_RECORDED INFORMATION_.
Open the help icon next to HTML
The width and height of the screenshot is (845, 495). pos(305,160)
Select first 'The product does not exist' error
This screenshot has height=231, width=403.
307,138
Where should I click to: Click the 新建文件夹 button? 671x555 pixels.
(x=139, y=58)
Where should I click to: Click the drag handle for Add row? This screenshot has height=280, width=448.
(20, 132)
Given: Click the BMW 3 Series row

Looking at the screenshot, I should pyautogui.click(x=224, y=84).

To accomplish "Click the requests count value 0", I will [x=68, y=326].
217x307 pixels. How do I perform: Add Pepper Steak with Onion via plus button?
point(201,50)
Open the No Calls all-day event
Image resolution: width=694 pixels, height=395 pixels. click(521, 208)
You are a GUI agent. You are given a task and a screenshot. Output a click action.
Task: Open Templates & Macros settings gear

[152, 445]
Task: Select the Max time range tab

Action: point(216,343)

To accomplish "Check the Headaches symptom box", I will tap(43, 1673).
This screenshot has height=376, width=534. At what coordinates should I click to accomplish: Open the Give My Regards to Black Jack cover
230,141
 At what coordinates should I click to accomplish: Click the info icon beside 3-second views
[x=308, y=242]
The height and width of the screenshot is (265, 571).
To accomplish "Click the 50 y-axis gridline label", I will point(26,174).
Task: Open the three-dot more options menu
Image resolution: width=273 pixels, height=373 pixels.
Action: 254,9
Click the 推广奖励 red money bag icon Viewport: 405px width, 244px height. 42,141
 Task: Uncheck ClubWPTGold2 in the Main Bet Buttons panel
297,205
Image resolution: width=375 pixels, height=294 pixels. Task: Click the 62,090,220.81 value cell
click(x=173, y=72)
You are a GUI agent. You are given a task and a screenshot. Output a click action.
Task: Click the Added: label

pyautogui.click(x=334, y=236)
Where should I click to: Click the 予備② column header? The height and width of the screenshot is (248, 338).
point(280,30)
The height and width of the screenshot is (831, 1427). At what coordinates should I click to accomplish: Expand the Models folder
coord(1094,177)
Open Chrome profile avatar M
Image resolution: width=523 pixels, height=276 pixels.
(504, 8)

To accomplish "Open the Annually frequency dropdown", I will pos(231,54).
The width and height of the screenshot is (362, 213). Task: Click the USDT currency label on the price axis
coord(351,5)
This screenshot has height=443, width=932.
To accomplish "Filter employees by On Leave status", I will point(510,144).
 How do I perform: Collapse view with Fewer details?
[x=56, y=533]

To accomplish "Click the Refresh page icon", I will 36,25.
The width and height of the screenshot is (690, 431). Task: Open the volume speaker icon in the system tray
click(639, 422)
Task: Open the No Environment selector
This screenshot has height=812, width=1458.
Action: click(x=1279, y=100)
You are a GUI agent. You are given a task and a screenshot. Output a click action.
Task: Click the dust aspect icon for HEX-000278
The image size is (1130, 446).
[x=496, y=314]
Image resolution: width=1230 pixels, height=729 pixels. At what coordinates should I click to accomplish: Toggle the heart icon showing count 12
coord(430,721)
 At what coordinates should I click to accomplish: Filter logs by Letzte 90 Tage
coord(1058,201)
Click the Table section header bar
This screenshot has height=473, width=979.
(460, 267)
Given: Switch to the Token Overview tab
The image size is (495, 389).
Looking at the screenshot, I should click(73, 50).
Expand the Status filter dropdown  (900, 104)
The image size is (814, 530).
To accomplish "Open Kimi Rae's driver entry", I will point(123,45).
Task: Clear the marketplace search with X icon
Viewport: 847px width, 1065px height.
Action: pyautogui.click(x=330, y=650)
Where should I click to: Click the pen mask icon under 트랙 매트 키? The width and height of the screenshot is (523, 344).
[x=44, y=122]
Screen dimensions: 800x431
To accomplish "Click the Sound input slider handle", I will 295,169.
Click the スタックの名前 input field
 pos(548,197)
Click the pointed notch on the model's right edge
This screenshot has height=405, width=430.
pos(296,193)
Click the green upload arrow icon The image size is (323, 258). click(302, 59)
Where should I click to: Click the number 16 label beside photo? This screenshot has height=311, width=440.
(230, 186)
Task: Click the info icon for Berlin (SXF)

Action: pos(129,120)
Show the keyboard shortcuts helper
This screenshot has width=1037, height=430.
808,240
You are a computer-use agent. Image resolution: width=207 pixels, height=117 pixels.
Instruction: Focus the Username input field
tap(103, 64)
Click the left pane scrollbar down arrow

_WHAT IS REQUIRED_.
Show every line in the entries above that contains the string "arrow".

_WRITTEN ANSWER_.
Click the green upload arrow icon The image size is (323, 258). click(302, 59)
Click the left pane scrollbar down arrow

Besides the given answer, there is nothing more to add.